Learning: Start investing as early as possible. Save even if it is a small amount.
After engineering, both Rohit and Virat were looking for Life Insurance plan. Both of them want a life insurance of Rs 50 lakh and policy period is 30 years.
Rohit is looking for a plan which provides a life coverage but at the same time, help him save tax and provide a lump sum on maturity. Hence he buys Endowment Plan.
Virat on the other hand, looking just to get life coverage. Hence he buys Term Plan.
Who do you think made a wiser decision?
Term: 30 years
Sum Assured: Rs 50 Lakh
Yearly premium: Rs ~1,50,000/- (average)*
(* I just googled an endowment plan calculator and selected a famous endowment plan of India’s most trusted life insurance company to get the yearly premium detail)
Plan: Term Plan
Term: 30 years
Sum Assured: Rs 50 lakh
Yearly Premium: Rs 4,000/-
Now instead of investing Rs 1.5 lakh like Rohit, Virat invested just Rs 4,000/- and used Rs 1.46 lakh for investment with 10% compound interest.
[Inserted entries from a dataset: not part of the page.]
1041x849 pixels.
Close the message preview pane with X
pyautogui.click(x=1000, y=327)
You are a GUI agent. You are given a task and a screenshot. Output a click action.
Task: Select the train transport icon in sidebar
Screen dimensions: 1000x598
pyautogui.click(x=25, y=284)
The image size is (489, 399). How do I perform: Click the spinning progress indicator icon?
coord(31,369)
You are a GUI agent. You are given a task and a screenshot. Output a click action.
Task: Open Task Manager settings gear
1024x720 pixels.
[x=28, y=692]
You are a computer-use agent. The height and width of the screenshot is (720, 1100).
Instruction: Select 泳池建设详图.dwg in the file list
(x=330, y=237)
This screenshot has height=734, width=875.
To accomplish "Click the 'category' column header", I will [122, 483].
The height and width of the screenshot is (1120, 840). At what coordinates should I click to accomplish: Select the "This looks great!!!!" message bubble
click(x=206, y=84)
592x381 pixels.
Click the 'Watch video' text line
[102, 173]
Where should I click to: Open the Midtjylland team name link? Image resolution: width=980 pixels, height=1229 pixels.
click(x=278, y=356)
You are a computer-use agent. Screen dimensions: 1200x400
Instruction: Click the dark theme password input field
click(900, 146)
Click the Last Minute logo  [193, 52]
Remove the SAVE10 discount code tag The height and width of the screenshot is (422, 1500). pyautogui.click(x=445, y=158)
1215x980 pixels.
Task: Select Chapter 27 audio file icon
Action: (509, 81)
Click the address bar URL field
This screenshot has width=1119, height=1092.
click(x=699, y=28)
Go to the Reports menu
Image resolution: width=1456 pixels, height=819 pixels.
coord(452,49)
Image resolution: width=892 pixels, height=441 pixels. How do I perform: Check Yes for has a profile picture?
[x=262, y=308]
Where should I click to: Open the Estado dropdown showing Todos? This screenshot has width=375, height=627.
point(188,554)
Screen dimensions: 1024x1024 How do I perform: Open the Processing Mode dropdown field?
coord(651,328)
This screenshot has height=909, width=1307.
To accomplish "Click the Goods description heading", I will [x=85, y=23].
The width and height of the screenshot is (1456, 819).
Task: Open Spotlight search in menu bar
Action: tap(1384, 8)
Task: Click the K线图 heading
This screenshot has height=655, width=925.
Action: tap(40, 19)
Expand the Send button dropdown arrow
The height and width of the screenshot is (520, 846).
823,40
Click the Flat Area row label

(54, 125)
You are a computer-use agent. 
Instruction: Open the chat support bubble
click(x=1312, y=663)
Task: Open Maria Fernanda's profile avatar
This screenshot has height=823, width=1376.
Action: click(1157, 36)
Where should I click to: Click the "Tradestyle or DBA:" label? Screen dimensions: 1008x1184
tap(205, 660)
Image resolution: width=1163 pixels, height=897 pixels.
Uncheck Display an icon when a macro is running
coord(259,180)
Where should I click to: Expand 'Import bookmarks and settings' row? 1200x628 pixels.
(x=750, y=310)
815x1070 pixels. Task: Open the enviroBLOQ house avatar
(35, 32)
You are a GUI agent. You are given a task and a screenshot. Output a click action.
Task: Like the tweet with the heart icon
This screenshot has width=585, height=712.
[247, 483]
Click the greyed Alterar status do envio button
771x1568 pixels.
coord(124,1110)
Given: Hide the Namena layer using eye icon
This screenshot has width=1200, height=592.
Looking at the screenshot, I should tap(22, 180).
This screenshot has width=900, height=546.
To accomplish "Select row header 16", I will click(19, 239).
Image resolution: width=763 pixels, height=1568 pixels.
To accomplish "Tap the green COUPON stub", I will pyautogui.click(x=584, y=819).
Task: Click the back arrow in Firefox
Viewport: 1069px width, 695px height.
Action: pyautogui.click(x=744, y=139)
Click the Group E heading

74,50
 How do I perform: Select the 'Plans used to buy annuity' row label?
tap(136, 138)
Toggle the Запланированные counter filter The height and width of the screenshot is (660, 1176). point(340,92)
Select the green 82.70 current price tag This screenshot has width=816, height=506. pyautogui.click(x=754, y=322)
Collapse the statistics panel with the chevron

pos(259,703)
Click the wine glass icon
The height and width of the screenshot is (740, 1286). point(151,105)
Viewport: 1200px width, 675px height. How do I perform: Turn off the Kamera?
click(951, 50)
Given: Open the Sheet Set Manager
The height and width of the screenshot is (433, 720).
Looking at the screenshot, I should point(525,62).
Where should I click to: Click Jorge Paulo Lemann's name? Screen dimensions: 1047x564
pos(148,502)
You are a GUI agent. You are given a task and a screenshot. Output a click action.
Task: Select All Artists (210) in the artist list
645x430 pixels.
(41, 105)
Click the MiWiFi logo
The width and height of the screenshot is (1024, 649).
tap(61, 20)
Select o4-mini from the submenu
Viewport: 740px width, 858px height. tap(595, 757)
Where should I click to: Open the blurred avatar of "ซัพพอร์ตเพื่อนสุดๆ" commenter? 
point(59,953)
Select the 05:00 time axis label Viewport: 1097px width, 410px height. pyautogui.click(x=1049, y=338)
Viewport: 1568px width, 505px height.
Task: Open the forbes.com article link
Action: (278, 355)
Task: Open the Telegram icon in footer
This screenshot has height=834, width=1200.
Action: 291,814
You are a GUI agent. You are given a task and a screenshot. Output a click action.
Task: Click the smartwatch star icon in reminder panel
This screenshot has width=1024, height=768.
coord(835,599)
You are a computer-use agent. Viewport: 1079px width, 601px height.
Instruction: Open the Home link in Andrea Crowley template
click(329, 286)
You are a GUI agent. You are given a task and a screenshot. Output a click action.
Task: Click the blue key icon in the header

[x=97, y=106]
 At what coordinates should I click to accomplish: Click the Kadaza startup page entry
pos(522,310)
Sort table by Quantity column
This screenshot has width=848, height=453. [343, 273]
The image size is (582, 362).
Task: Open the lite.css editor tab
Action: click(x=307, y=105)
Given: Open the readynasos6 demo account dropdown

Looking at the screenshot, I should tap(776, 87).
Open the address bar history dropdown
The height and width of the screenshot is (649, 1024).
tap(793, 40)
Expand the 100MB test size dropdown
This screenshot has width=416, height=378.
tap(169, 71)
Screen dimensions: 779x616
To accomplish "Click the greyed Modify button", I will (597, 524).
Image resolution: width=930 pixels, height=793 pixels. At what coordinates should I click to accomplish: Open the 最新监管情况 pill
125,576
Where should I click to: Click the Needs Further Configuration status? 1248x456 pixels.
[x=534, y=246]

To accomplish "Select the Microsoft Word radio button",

By the time he turns 60, he gets a return of whopping Rs 2.64 crores!!
Financial Mistake: Considering Life Insurance as an investment and buying endowment plans.
Learning: Never buy endowment plans. However, always keep yourself insured and buy a term plan.
Rohit invested in mutual fund but he bought regular plan instead of direct plan.
He invested Rs 30,000/- per month in SIP and got a annual return of 12% after 10 years. He received an amount of Rs 69.7 lakh.
However if he would have invested in direct plan, he would have got 13% return and would have received Rs 74 lakh.
Financial Mistake: Not using internet to buy the direct mutual fund. He asked an agent to buy a regular plan and hence lost Rs 4.3 lakh.
Learning: Always buy a direct mutual fund.
There are many other financial mistakes which are common:
- Using Credit card and only paying the minimum amount due. This result in person paying interest as high as 35% to credit card company.
- Spending crazy amount in weddings. Indian weddings are crazy. People end up taking loan and spending many times their actual financial capacity.
- Following stock market gurus and investing based on advice rather than doing own research. Some people get carried away and enter into futures and options. Most of the people do not have a clue and just invest based on “speculations”.
- Keeping money in saving account and not realizing the difference between real and nominal return.
- Last but not the least, many people end up getting trapped in lifestyle inflation. They end up buying a new car just because the old one doesn’t match their “standards”.